Task to complete — From the line that holds "You are a computer-use" to the end of the records, reproduce every line exactly. No pictures.

Listed entries —
□ □ □
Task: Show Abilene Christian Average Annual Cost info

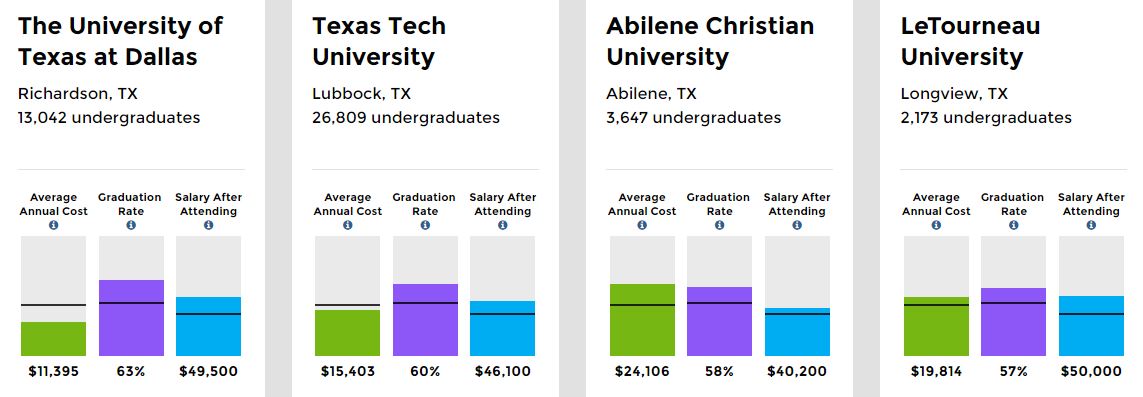Action: click(x=642, y=225)
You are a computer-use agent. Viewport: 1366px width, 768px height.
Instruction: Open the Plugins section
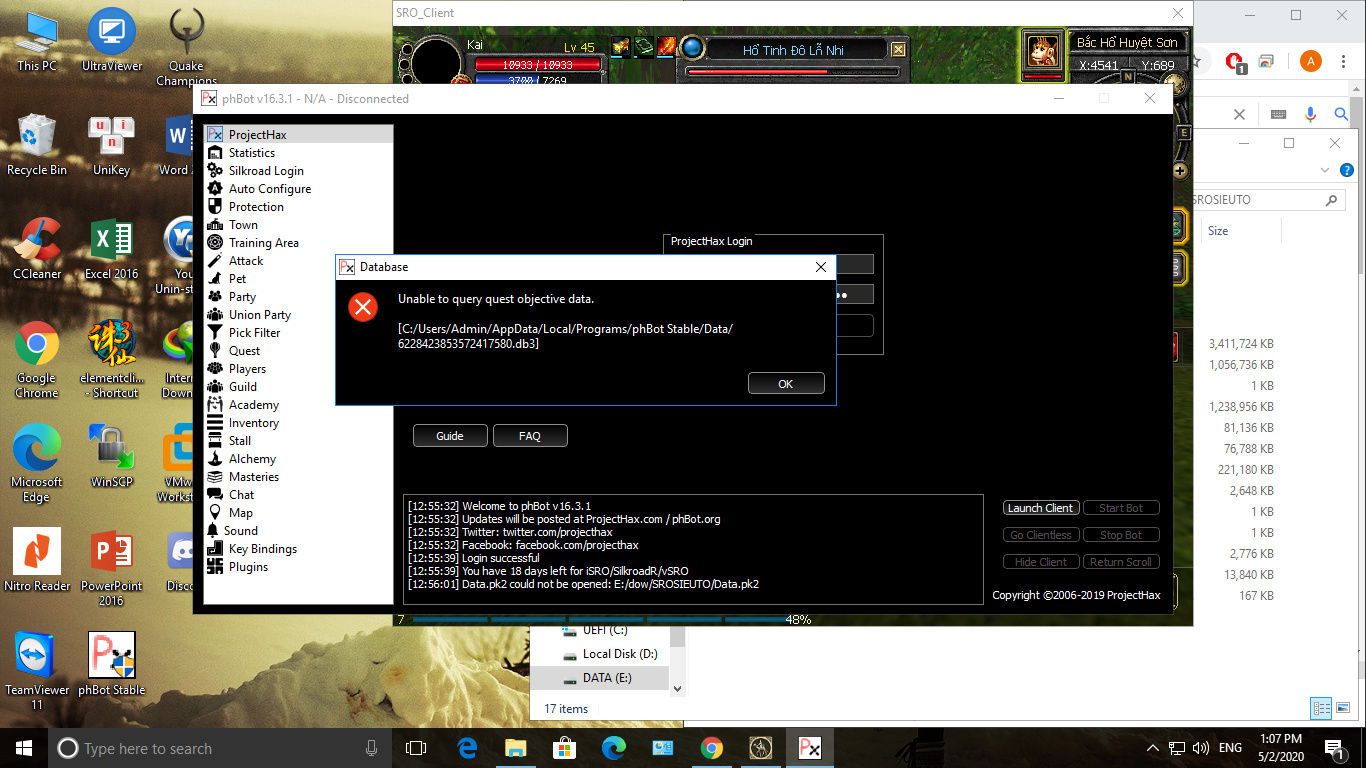(248, 567)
□ □ □
Answer —
You are a computer-use agent. Viewport: 1366px width, 768px height.
Instruction: Open the Plugins section
(248, 567)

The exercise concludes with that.